▶ _Exercise aim_
Within the records below is a range that opens at the line with "The height and width of the screenshot is (655, 947)." and closes at the line with "Task: Sign out". Return that range word for word, both ends included, and only that range.

Collected data entries:

******

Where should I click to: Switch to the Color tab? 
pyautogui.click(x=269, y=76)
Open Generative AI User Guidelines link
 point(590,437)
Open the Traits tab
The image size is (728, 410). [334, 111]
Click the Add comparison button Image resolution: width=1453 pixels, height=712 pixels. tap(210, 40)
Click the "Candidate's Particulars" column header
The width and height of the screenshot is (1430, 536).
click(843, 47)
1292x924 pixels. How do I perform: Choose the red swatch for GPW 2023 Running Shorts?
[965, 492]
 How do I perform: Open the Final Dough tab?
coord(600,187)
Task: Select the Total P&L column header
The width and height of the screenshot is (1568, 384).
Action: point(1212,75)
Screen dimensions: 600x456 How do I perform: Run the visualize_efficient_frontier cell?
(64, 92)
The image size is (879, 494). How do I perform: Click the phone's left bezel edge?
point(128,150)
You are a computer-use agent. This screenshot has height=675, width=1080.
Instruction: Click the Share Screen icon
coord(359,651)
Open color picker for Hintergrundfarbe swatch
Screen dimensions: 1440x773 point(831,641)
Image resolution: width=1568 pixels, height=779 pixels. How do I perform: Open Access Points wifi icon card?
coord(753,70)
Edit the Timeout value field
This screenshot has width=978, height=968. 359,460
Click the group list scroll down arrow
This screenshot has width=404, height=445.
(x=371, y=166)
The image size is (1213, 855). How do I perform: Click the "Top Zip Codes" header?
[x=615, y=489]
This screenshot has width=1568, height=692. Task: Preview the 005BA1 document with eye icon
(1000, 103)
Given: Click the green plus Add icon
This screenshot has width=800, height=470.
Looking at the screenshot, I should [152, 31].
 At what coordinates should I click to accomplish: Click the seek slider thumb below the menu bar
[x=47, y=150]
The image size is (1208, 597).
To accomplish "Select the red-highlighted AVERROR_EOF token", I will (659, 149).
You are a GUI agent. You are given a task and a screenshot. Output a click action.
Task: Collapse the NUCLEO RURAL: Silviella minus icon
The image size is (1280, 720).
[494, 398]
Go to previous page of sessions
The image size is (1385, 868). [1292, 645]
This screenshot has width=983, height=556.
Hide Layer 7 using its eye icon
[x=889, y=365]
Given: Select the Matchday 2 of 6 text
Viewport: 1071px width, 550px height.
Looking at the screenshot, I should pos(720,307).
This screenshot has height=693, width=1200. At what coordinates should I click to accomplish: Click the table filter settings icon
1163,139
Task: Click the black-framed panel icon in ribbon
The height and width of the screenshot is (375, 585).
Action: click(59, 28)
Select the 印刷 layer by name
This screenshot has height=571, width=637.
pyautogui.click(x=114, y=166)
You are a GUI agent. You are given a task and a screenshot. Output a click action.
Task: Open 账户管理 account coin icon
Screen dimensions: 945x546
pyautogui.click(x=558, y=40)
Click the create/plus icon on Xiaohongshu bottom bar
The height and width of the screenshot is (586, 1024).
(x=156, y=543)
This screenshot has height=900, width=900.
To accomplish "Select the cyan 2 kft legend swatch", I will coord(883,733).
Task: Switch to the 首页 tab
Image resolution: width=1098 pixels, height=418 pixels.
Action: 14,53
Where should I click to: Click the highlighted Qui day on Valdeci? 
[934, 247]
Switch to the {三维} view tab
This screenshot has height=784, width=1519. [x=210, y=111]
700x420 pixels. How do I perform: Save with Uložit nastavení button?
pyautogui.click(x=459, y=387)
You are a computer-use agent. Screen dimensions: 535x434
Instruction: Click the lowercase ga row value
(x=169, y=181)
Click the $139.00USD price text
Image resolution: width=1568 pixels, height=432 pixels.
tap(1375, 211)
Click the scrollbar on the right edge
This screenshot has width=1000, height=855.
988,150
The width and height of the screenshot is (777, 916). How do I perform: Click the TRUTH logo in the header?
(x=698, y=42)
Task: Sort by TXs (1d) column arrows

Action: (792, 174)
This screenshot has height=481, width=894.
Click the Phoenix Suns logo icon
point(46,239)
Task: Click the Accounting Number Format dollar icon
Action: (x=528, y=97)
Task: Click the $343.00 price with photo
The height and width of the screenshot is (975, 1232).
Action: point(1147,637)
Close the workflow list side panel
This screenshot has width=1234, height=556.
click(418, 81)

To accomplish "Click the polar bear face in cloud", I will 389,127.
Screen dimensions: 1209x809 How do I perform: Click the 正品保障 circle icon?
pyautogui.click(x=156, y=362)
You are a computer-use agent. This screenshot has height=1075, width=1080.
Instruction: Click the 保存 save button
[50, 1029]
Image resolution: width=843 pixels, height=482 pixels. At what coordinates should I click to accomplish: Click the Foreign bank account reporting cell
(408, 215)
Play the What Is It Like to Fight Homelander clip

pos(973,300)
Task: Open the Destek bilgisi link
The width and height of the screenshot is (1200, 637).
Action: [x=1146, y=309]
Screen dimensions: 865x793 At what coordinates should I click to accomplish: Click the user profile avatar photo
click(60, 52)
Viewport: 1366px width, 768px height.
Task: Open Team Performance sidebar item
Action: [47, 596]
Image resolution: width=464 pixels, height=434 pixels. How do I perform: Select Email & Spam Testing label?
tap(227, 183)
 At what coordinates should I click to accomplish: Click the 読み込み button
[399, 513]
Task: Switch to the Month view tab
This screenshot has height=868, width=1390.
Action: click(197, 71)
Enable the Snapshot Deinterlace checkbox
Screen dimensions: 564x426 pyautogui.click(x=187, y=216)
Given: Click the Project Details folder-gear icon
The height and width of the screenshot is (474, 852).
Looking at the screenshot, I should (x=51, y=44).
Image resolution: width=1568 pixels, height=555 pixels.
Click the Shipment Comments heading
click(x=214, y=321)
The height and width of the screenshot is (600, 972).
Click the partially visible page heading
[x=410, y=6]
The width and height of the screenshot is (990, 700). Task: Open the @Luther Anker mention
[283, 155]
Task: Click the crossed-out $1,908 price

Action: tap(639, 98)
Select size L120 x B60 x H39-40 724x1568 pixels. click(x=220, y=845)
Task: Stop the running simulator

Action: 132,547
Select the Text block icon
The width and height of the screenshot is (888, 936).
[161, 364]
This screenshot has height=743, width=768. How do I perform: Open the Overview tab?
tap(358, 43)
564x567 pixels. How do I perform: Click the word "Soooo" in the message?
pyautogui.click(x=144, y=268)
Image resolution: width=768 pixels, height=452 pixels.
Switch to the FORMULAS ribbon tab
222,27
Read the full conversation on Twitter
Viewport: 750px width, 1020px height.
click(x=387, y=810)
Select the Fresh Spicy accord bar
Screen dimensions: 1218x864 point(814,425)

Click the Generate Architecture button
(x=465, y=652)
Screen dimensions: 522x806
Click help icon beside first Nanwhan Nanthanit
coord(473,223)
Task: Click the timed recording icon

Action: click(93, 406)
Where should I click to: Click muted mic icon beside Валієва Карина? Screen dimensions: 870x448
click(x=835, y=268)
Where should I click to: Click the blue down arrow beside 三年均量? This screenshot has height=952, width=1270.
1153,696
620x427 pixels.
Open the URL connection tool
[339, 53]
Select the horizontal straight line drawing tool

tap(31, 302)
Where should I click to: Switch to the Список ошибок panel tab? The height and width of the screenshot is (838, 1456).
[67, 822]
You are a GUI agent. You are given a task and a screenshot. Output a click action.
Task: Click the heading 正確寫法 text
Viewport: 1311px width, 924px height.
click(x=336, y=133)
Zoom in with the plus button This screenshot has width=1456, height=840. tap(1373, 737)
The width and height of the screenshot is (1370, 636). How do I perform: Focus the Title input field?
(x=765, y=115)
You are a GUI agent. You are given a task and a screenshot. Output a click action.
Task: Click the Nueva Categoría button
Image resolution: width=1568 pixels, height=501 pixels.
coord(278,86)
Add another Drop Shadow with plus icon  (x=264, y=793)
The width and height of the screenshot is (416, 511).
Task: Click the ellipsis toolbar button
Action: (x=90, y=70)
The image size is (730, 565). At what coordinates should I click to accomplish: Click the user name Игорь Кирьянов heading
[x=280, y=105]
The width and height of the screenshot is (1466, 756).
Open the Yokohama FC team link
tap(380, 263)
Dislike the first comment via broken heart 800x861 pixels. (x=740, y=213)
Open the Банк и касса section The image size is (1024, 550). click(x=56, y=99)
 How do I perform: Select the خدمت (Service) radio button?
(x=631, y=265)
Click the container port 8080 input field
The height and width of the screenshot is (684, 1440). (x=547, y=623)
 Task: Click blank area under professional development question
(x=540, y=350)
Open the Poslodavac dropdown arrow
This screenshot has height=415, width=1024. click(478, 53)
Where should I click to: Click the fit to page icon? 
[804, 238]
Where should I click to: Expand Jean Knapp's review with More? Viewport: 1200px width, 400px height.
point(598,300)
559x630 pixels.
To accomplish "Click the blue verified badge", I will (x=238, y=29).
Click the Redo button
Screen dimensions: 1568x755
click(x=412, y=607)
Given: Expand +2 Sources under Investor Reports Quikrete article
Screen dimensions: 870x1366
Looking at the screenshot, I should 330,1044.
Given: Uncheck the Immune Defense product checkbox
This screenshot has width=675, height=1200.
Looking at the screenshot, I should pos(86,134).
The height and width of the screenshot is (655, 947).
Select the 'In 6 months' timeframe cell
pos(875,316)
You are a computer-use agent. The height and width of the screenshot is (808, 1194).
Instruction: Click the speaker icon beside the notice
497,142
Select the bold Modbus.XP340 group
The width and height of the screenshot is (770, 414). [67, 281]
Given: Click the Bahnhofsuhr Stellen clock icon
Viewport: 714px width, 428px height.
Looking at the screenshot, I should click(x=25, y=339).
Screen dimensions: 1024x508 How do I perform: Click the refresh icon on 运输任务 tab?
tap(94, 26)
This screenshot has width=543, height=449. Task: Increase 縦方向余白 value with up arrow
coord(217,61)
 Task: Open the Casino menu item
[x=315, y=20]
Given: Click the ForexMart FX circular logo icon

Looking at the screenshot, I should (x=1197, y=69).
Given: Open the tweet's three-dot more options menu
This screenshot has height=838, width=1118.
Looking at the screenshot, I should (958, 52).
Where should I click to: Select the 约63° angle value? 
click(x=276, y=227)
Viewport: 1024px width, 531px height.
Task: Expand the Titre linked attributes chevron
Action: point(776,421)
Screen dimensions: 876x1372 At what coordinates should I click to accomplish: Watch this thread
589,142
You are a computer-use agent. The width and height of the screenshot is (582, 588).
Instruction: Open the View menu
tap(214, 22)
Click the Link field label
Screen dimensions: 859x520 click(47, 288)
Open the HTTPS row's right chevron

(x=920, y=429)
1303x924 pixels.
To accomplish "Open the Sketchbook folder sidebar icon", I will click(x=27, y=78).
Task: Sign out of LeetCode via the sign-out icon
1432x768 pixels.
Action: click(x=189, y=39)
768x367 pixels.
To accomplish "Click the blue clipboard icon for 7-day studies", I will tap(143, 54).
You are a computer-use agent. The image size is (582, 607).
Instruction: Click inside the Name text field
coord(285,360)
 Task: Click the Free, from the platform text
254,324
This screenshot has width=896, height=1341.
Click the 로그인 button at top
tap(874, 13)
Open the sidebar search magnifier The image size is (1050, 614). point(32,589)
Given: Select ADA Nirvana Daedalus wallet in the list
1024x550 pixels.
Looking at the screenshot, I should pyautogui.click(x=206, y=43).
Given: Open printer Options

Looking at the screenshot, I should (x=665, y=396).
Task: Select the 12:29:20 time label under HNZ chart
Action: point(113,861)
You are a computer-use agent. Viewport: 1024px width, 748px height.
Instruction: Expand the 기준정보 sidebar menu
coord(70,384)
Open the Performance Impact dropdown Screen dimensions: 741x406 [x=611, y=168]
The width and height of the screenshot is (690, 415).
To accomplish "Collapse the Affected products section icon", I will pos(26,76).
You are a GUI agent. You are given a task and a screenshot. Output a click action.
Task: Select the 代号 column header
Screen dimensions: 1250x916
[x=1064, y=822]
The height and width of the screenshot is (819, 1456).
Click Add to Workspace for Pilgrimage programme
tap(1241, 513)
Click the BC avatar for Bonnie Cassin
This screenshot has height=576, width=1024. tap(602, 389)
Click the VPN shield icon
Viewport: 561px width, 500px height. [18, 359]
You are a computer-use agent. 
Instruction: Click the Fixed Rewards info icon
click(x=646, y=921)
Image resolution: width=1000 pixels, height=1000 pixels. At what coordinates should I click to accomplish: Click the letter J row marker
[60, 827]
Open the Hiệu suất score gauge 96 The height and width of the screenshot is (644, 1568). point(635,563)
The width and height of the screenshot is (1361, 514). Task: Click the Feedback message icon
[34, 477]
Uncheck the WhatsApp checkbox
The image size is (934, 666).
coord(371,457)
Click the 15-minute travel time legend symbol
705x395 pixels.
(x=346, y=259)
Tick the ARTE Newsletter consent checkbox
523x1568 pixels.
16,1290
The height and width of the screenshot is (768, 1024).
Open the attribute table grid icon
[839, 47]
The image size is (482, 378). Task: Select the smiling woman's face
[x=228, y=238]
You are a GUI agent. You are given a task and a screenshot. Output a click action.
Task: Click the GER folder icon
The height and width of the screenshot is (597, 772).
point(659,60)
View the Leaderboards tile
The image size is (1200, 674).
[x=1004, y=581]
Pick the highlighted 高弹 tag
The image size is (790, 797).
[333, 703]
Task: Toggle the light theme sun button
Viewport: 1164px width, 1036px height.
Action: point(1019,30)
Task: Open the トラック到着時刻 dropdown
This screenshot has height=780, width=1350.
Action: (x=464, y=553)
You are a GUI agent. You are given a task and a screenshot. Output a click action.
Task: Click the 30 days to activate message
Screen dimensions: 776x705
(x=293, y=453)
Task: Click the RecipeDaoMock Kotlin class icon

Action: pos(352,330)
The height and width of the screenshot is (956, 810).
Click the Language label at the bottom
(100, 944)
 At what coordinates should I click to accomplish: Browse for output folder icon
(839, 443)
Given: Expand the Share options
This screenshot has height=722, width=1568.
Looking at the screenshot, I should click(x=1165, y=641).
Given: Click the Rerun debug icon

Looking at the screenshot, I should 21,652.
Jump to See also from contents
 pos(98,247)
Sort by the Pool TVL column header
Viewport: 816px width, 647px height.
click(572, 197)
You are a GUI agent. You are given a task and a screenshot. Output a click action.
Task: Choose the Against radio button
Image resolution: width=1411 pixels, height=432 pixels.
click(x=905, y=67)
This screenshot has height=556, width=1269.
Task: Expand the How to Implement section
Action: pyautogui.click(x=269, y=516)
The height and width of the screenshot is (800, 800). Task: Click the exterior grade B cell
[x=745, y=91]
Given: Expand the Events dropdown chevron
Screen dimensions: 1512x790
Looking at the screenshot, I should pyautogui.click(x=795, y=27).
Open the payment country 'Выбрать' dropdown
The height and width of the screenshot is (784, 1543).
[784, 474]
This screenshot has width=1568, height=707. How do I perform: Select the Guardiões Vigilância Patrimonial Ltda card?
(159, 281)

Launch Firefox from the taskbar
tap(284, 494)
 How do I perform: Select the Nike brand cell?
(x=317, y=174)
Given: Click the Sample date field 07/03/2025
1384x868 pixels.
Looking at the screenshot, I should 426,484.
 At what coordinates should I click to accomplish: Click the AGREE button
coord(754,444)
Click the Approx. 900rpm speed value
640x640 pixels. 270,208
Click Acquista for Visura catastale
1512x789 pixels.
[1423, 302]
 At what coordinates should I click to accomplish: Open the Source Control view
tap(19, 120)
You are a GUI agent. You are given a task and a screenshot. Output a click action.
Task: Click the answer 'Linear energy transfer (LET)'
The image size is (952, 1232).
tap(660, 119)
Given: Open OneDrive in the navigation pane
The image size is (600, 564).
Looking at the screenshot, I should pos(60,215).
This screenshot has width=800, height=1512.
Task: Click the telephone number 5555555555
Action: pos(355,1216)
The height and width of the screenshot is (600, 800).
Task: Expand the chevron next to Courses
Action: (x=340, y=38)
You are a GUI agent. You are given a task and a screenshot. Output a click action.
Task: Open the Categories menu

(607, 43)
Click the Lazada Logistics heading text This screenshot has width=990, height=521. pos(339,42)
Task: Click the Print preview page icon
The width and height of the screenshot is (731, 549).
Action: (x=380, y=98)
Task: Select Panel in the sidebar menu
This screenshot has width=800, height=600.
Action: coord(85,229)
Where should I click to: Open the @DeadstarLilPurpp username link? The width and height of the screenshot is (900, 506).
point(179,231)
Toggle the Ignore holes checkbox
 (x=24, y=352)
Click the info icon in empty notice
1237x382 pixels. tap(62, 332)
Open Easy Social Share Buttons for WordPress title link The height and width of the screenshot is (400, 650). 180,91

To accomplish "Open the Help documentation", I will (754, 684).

******

▶ _Completed exercise_
The height and width of the screenshot is (655, 947).
Select the 'In 6 months' timeframe cell
pos(875,316)
You are a computer-use agent. The height and width of the screenshot is (808, 1194).
Instruction: Click the speaker icon beside the notice
497,142
Select the bold Modbus.XP340 group
The width and height of the screenshot is (770, 414). [67, 281]
Given: Click the Bahnhofsuhr Stellen clock icon
Viewport: 714px width, 428px height.
Looking at the screenshot, I should click(x=25, y=339).
Screen dimensions: 1024x508 How do I perform: Click the refresh icon on 运输任务 tab?
tap(94, 26)
This screenshot has width=543, height=449. Task: Increase 縦方向余白 value with up arrow
coord(217,61)
 Task: Open the Casino menu item
[x=315, y=20]
Given: Click the ForexMart FX circular logo icon

Looking at the screenshot, I should (x=1197, y=69).
Given: Open the tweet's three-dot more options menu
This screenshot has height=838, width=1118.
Looking at the screenshot, I should (958, 52).
Where should I click to: Select the 约63° angle value? 
click(x=276, y=227)
Viewport: 1024px width, 531px height.
Task: Expand the Titre linked attributes chevron
Action: point(776,421)
Screen dimensions: 876x1372 At what coordinates should I click to accomplish: Watch this thread
589,142
You are a computer-use agent. The width and height of the screenshot is (582, 588).
Instruction: Open the View menu
tap(214, 22)
Click the Link field label
Screen dimensions: 859x520 click(47, 288)
Open the HTTPS row's right chevron

(x=920, y=429)
1303x924 pixels.
To accomplish "Open the Sketchbook folder sidebar icon", I will click(x=27, y=78).
Task: Sign out of LeetCode via the sign-out icon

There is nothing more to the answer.